Enterrados vivos y salvados por la campana

enterrado vivo

George Washington, el primer Presidente de los Estados Unidos, murió el 14 de diciembre de 1799. Fue enterrado cuatro días más tarde en su casa de la plantación en Virginia, Mount Vernon. Si bien hay quienes (si estuvieran vivos para reclamar) se opondrían ante tal retraso, a Washington probablemente no le importaba. Sí, el retraso era en su mayoría para que el antepasado americano recientemente fallecido pudiera ser correctamente atendido. Sin embargo, según la leyenda, la petición de Washington en su lecho de muerte fue que lo enterraran no antes de dos días después de que fuera declarado muerto. ¿Por qué? Porque al parecer, George Washington temía ser enterrado vivo.

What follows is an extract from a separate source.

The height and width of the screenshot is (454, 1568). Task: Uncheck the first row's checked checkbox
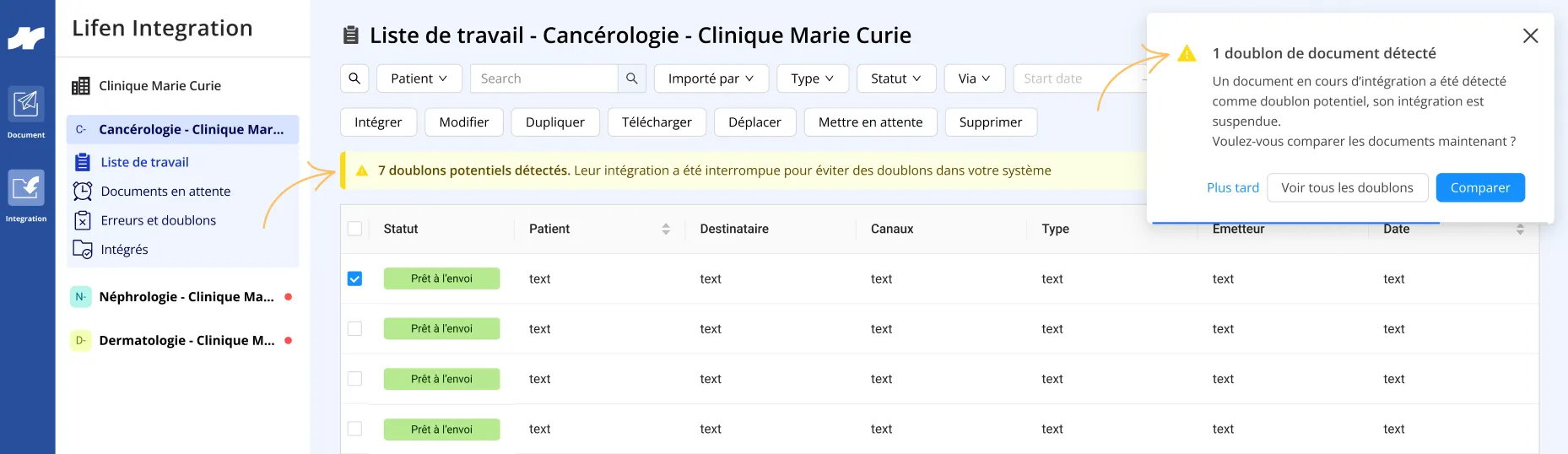pos(354,278)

Estos temores, por desgracia, no carecían de fundamento. En el siglo XIII, de un filósofo / teólogo muy respetado, Juan Duns Scoto, se rumoreaba que había sido enterrado vivo, según cuenta la historia, su cuerpo fue encontrado al lado de su ataúd, los brazos y las manos ensangrentadas en un intento de abrirse camino hacia el exterior. (La historia es probablemente un mito.) Un libro sobre el tema (titulado “Buried Alive“) cuenta la historia de un carnicero londinense llamado Lawrence Cawthorn, quien, en la década de 1660, cayó enfermo y fue “enterrado precipitadamente” por su “malvado patrón.” Cuando los dolientes visitaron su tumba, escucharon un grito ahogado que provenía del ataúd y […] encontraron arañazos frenéticos en las paredes del ataúd. Para cuando Cawthorn fue desenterrado, estaba muerto. Y de acuerdo con otro libro sobre el tema (“The Corpse: A History“) en 1905, el empresario británico William Tebb, cargaba sobre sus hombros más de 300 casos de entierros de personas vivas y “casi” accidentes.